Collection: National Portrait Gallery, Canberra. Gift of the artist 2002
Perth in 1978 had the Victims and the Triffids. The punk (or post-punk) explosion had imploded rather quickly in Australia, even if the country came to creating their own American or English equivalent three months later through the pages of the NME or across the import shops. Both bands used the tricks of the punk trade to DIY and not to rub shoulders with A&R suits in the hopes of that big record deal to propel them to fame and stardom. The Triffids were never famous, at least not in Australia. And they’re not famous now. Key songs and albums have been since dredged up and are today regarded as 80s classics by Australian music writers and beyond.
Now there’s a book by Bleddyn Butcher, a 500-plus page account of the band’s beginnings and ending, primarily focusing on the band’s singer, songwriter and spirit - David McComb. Save What You Can. The kind of writing and immaculate accounting in this shape and form is usually reserved for the likes of Bob Dylan, or the Velvet Underground; two artists of the 1960s that McComb coincidentally fancied. There’s no back fence to climb over to get through the story of David McComb, nor the band he created to drive his songs from a foolscap page to a lit stage. And consequentially, Butcher takes the long, scenic way and approaches the 21 years of the band ‘til their demise in 1989 with a sense of detail and care. This is what creates a difference between an encyclopedia entry on the internet and a book on your hand. You want to pick up a music biography knowing when you’ve thumbed the last page, there are no more questions left to ask. That’s it. The story’s told.
Bleddyn Butcher is a name you see on the back of anyone’s record collection that’s decent.

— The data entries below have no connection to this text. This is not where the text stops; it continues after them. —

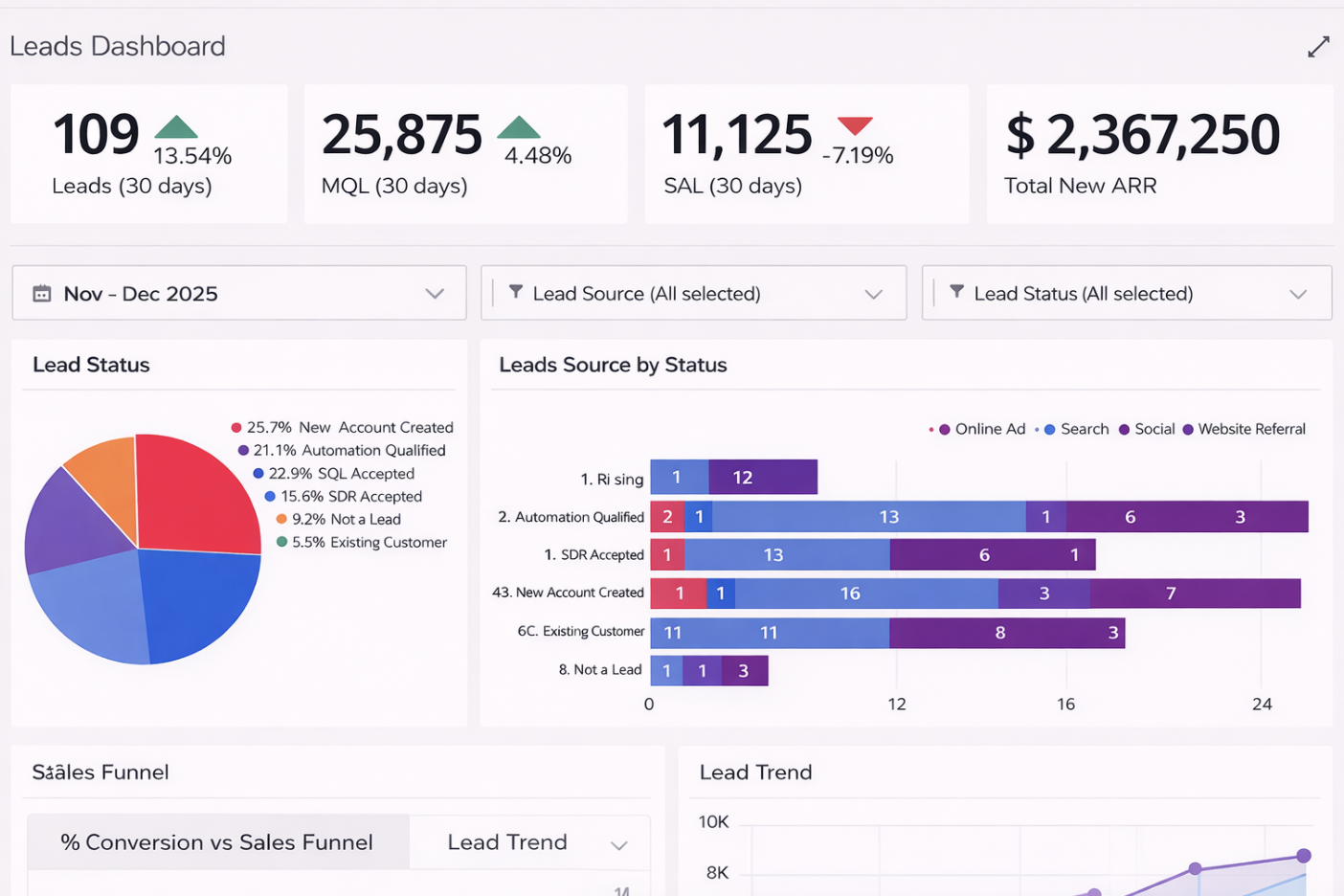Click the expand arrows at top right
This screenshot has height=896, width=1344.
[1318, 46]
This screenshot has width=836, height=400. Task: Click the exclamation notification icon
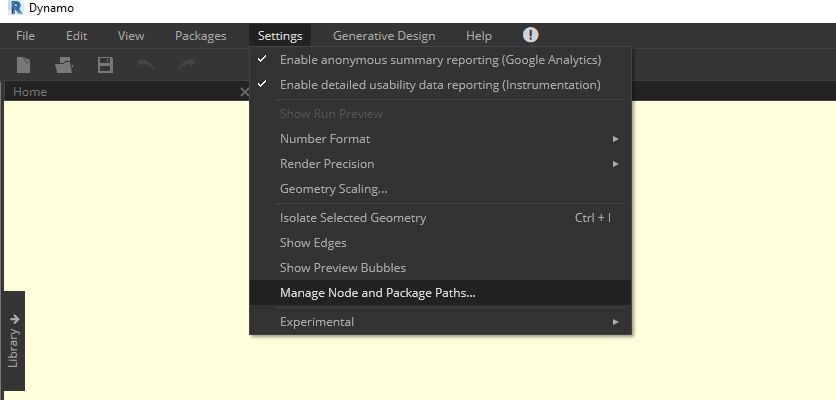click(531, 35)
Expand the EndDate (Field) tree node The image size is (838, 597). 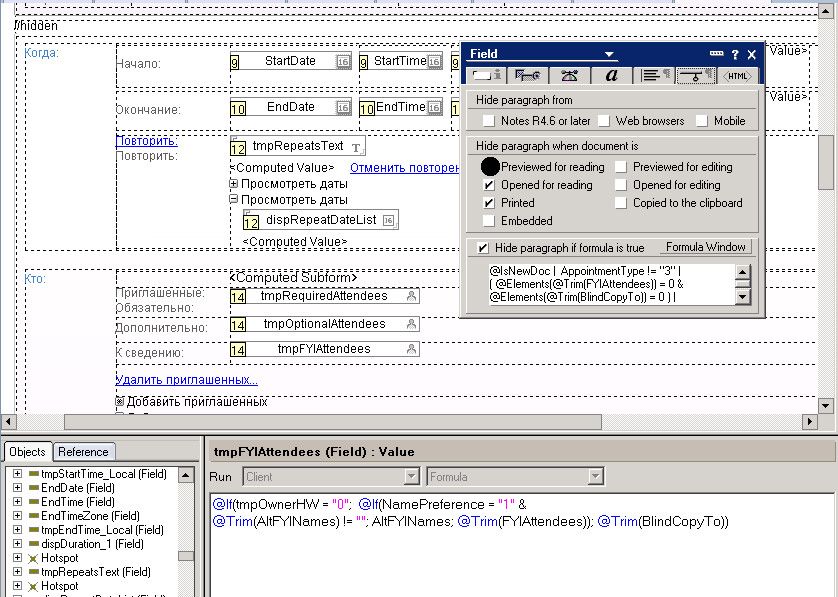(17, 488)
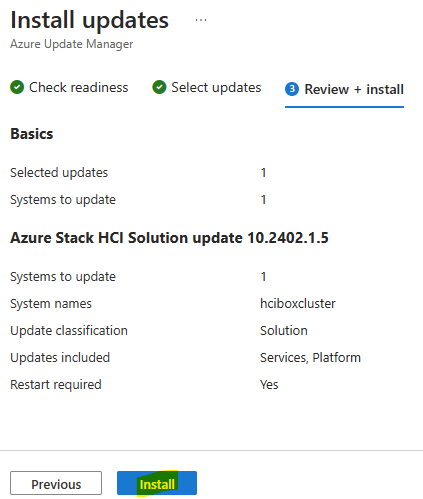Image resolution: width=423 pixels, height=499 pixels.
Task: Open the ellipsis more options menu
Action: tap(201, 20)
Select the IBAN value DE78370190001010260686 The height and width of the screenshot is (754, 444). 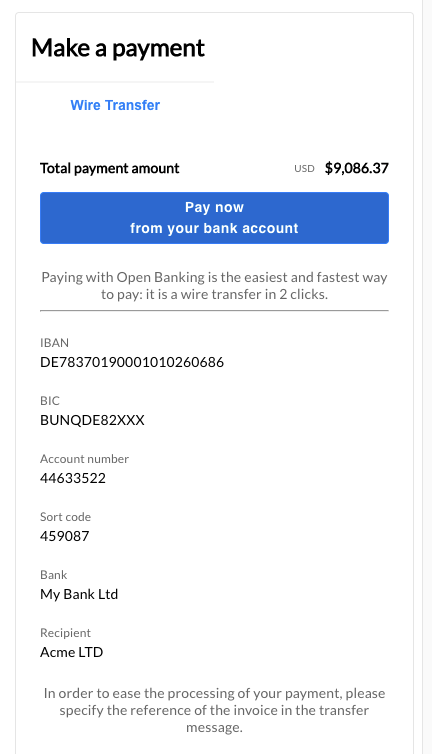tap(132, 362)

Usually on the back and credited for what’s in the front, courtesy of his knack in taking superb photos. The Moodists. The Go-Betweens. Nick Cave & the Bad Seeds. The Birthday Party. Ed Kuepper. Laughing Clowns. The Apartments. Crime & the City Solution.The Triffids. All of these artists sort fame and fortune in Europe. Some slept in hotels, others on floors – some both, depending on the circumstances. Armed with a camera or a typewriter, he was somehow always there - documenting the path of Australian independent music; something he's managed to do terribly well in the last thirty-plus years.
It’s been years (and years) that this book has been in the making, and finally it's complete. The day of the Triffids is upon us.
Save What You Can: The Day Of The Triffids by Bleddyn Butcher is available through Treadwater Press or any respectable bookseller.
http://www.treadwaterpress.com.au/Treadwater_Press/Homepage.html
4 comments:
I've followed Butcher's pics for a long time...good to see that it's all been put into a book, of which I shall be purchasing.
I like this one of DM....captures him well.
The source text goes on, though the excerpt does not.